Some Thoughts on US-Israeli Relations and Iran

An Israeli has some. Michael Oren, lately Israeli Ambassador to the US and current Member of Knesset had this, in part, from his op-ed in Monday’s Walls Street Journal.

The abandonment of the “no daylight” and “no surprises” principles climaxed over the Iranian nuclear program. Throughout my years in Washington, I participated in intimate and frank discussions with US officials on the Iranian program. But parallel to the talks came administration statements and leaks—for example, each time Israeli warplanes reportedly struck Hezbollah-bound arms convoys in Syria—intended to deter Israel from striking Iran pre-emptively.

Finally, in 2014, Israel discovered that its primary ally had for months been secretly negotiating with its deadliest enemy. The talks resulted in an interim agreement that the great majority of Israelis considered a “bad deal” with an irrational, genocidal regime. Mr Obama, though, insisted that Iran was a rational and potentially “very successful regional power.”

The daylight between Israel and the US could not have been more blinding.

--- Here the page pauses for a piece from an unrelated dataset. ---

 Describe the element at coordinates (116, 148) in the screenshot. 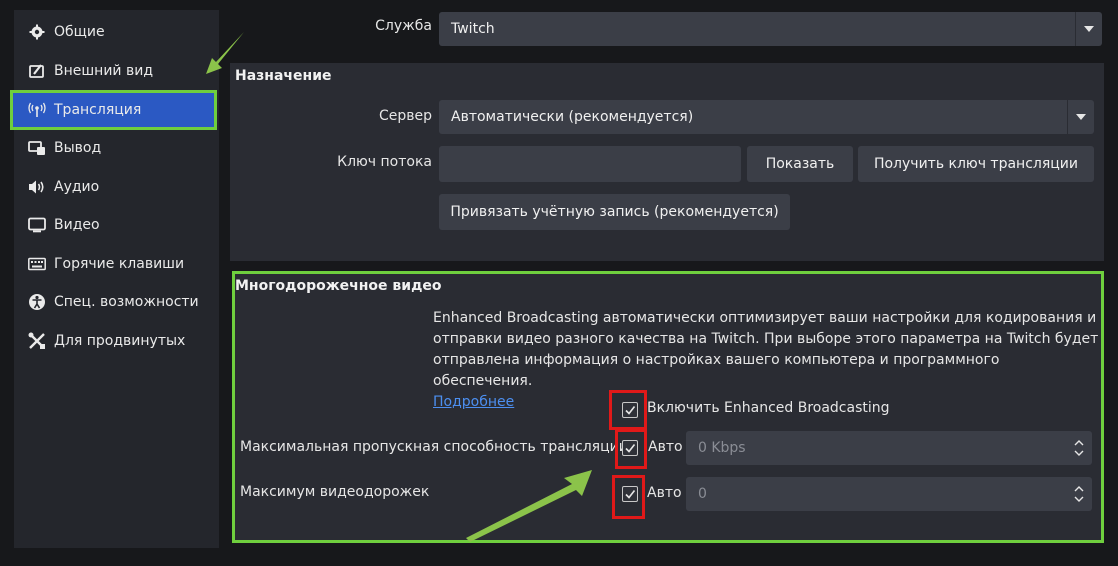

And for Israelis who repeatedly heard the president pledge that he “had their backs” and “was not bluffing” about the military option, only to watch him tell an Israeli interviewer that “a military solution cannot fix” the Iranian nuclear threat, the astonishment could not have been greater.

What he said.

Then he concluded:

Now, with the Middle East unraveling and dependable allies a rarity, the US and Israel must restore the “no daylight” and “no surprises” principles. Israel has no alternative to America as a source of security aid, diplomatic backing and overwhelming popular support. The US has no substitute for the state that, though small, remains democratic, militarily and technologically robust, strategically located and unreservedly pro-American.

The past six years have seen successive crises in US-Israeli relations, and there is a need to set the record straight. But the greater need is to ensure a future of minimal mistakes and prevent further erosion of our vital alliance.

That, Sir, must unfortunately await a change in the administration. I hope and pray that Israel can hang on that long.